Now that you've gotten acquainted with the UI, we can begin building templates. Templates in TaskRay are king because they allow you to create more consistency in how projects are managed and can be easily cloned. By creating effective templates, you can allow your users to focus on the important stuff, working with your clients.
We recommend creating templates using the Template Builder. The Template Builder is a tool that will walk you through all of the best practices regarding the structure and elements of an effective template in TaskRay. When you go into the Template Builder, you will input the project and its details first, then you will create the task groups, or phases/stages of your project. After that you will create the individual tasks/checklist items that belong to each task group. Check out this article for the step-by-step instructions on using the Template Builder.
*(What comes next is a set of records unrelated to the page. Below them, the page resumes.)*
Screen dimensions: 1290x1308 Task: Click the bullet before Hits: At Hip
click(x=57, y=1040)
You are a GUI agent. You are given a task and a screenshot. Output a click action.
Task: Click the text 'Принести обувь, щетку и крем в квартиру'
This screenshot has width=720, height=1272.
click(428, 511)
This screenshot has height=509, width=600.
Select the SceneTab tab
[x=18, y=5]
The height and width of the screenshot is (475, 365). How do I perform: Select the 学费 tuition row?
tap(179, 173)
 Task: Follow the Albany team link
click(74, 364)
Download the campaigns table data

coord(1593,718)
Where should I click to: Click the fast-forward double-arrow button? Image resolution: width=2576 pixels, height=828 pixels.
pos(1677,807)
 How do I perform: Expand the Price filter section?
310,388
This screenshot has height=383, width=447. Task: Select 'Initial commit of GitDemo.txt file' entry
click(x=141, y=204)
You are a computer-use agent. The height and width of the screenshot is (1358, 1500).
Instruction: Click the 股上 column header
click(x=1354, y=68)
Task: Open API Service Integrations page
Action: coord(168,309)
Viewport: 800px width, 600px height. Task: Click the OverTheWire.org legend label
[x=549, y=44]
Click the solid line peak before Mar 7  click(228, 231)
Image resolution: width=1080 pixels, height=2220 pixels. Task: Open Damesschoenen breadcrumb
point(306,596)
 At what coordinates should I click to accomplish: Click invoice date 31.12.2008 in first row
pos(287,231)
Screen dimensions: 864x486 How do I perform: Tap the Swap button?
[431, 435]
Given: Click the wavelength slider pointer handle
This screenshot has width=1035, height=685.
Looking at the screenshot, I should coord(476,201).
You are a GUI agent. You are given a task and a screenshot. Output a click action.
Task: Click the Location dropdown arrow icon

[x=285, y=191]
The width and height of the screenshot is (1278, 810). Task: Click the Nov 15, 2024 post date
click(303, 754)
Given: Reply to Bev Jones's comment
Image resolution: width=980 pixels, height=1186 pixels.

If your org would like to track time against your tasks/projects, you will want to add values to the 'Estimated Time (hrs)' on each task. This will roll up to the project to give a total number of estimated hours it should take to complete the project and is a great addition to the metrics you will be using to measure the success of your projects.
NOTE: Time tracking is available in Standard Edition and above
Now that you have the basic structure down, we need to create the team. We always recommend using queues as the task owners in a template. Queues are used as a placeholder for the role that will own that project/task. This will allow you to easily bulk assign tasks when a live project is created from that template. 'TaskRay Unassigned' queue is available by default, but know that you can create custom ones to fit your needs.
After you've created and assigned the team, we need to focus on the project schedule. We recommend a couple of important aspects of tasks in a template. First, each task should have a start date and an estimated end date.
This way, a duration value is created. The dates in the template are used to generate duration values and those duration values are how we build out the full project when cloned. When we clone that template, we are going to look at the duration value of each task in order to build out the project schedule on the newly created live project. For example, if the first task is 1 business day, the second is 3 days, and the third is 2 days, we know we need to create this project with a total of 6 business days. Additionally, we recommend creating dependencies between all tasks in a template.
Dependencies are used to keep project schedules up-to-date as tasks shift, however, they can be used to enforce the order in which tasks are completed with additional configuration.. In the simple example above, if task 2 gets delayed a week, with a dependency between task 2 and 3, task 3 will automatically reschedule to follow the new dates for task 2. If you would like to enforce the behavior where tasks must be done in order based on dependency, follow this support article.
Congratulations, you've built your first template. Repeat these steps for any additional templates and you are on your way to using TaskRay like a pro.